The stimulus checks, according to Thomas Philippon, a finance professor at New York University’s Stern School of Business, were a major factor in producing excessive demand, which fueled inflation. “The stimulus checks were a big element of the demand surge in the United States,” Philippon added. However, many officials, including Federal Reserve Chair Jerome Powell, believed that the danger of injecting too little capital into the economy was higher than the risk of injecting too much. Part of the issue is that the most recent waves of stimulus, which included checks issued in December 2020 and March 2021, may have been too large.

However, there was no data or economic considerations to support the decision to distribute an extra $2,000 to most Americans. Politics had a hand in shaping it. We are still discovering what the lessons are in many respects since the pandemic is not done. And, of course, it is difficult to say what could have occurred if the government had not reacted so forcefully. However, one obvious takeaway from the COVID-19 epidemic is that America’s social safety net was unable to deal with a catastrophe of this size, which explains why the reaction had to be so huge.

According to Sinclair, because our social safety net was not equipped to capture everyone who needed help, it was impossible to determine who required help and when the faucet should be turned off.
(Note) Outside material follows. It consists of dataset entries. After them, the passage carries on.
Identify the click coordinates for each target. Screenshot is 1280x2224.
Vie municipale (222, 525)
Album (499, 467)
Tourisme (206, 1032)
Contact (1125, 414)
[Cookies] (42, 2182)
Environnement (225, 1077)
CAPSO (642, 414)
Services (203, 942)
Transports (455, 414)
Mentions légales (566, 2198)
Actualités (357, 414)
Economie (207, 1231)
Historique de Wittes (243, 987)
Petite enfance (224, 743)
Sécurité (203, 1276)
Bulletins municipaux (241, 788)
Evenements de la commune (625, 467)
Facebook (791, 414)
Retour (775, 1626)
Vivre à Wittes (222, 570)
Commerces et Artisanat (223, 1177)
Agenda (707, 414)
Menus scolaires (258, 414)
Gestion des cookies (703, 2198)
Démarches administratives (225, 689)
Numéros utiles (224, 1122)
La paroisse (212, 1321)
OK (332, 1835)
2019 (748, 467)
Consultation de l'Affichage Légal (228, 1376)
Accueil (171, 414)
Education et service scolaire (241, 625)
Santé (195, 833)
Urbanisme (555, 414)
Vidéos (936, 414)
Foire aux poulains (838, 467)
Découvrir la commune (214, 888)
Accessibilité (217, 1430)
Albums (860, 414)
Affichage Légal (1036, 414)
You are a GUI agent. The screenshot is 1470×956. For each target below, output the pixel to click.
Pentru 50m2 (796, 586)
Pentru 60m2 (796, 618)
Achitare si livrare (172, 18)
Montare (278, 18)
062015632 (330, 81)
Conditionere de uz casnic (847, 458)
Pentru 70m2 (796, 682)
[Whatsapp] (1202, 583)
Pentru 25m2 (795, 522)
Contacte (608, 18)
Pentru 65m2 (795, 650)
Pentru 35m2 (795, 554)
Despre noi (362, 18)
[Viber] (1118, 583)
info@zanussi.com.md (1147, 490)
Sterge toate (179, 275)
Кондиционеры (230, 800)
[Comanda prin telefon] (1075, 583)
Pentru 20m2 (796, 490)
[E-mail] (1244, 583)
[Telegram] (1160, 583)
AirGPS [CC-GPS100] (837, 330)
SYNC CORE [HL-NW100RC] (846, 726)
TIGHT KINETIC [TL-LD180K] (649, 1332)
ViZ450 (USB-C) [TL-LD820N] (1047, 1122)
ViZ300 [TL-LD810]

Because shaky state unemployment insurance systems were unable to restore people’s earnings, many people were paid significantly more after losing their jobs. Because it was difficult to target stimulus checks to persons in certain income levels, some families who did not need them received them.

Thus according to Darrick Hamilton, an economics and urban policy professor at the New School, we would not have been as susceptible to inflation if we had a better social welfare system. A massive, blanket reaction would not have been necessary if we had been able to identify and contact the people who were most in need.

Economists may conclude that the COVID-19 stimulus check compromises were worthwhile depending on inflation, but that will not necessarily be the political conclusion. All of this emphasizes the basic contradiction that any solution to an economic crisis will face: it will be constructed by politicians, whose objectives will be molded by the political winds. And, regardless of whether economists agree, it is quite probable that the political agony caused by rising prices will determine how we recall the present reaction.